Saturday, November 19, 2011

Tracking mistake-jets

Tracking F-35 mistake-jet woe...

-- An interior bulkhead that fits around the jet's Pratt & Whitney F135 engine and extends into the wings has been redesigned because of cracks in it discovered after 1,500 hours of durability testing. The bulkhead in question is titanium in the conventional and carrier versions of the aircraft but aluminum in the B variant to save weight. The redesigned bulkhead has been installed in the 24th F-35B built and corrections will be retrofitted into the first 23 B variants, five of which are being used in tests and the rest of which are in various stages of production.

-- Devices that operate the roll post nozzles were overheating when the F-35B hovered or flew forward at less than 60 knots, or about 75 mph, in vertical flight mode. These "actuators" are being insulated and the fix has been successful in flight test. Pratt & Whitney may change an adhesive used in the actuators to solve the excessive heating problem and obviate the need for the insulation in the future.

-- The drive mechanism that opens two Auxiliary Air Intake doors behind the clamshell lift fan door on top of the fuselage and holds them steady as the F-35B hovers or flies in vertical mode has been redesigned to be more robust and is being replaced.
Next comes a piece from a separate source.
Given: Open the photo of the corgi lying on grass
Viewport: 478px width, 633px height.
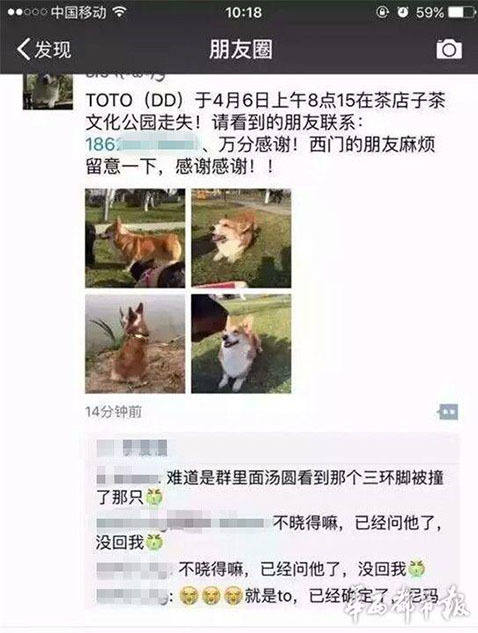Looking at the screenshot, I should point(241,238).
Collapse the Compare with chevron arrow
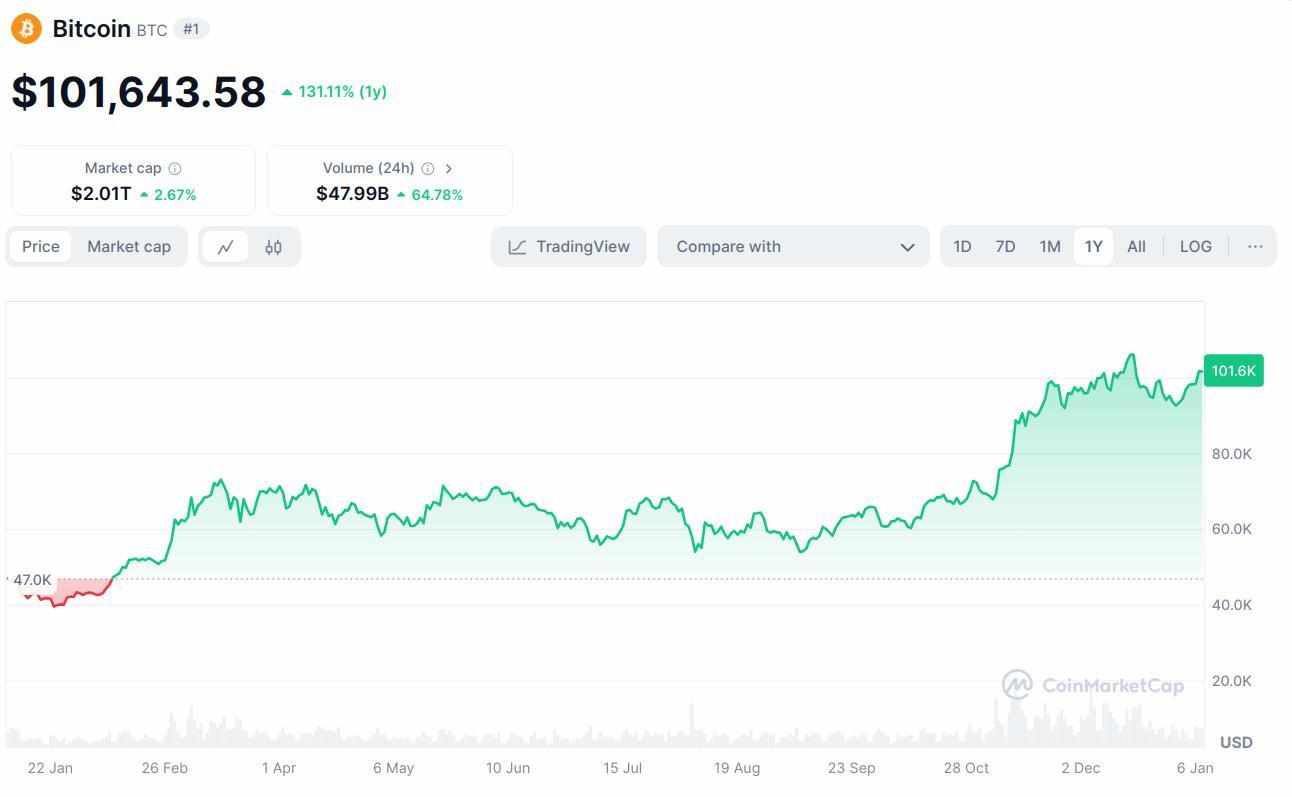Viewport: 1292px width, 797px height. tap(906, 246)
The change was made because turbulence created by the lift fan door causes the AAI doors to oscillate excessively with the current drive mechanism, making them likely to wear out too soon.

-- The driveshaft that runs from the engine to the lift fan to turn its blades has proven to fit imperfectly into its designed space by an "infinitesimally small" amount, as Amos described it. This means mechanics may have to pre-stress the part to install it. That creates problems when the shaft expands and contracts due to changes in its temperature as the aircraft warms up in flight. A thin steel "spacer," shaped something like a washer and about the diameter of a volleyball, has been incorporated to make the driveshaft fit better in the fifth F-35B variant as an interim fix. A redesigned driveshaft will become a standard production part beginning in early 2014.

-- Improved cooling and temperature monitors have been added to ensure safe operation when lift fan clutch plates that sometimes drag against one another during normal flight produce excessive heat. Adjusting the distance between the clutch plates is expected to solve take care of the problem.

And the wing rebuild for A and B models. Looks like the assumptions from the results of the 2004 SWAT effort were overly optimistic.

But our second land army says it needs the F-35B. Even if the U.S. could do a war and never miss STOVL fighter ability.

That is if we can afford to go to war.

"We still are going to be a global power," he said. Although there may be some commitments around the world that the military will not be able to do with less funding, it must be able to give the president the option of responding to international conflicts or humanitarian assistance situations.

We tried that in the 1990s. It didn't go so well. And then, we were not staring at trillions of unworkable debt.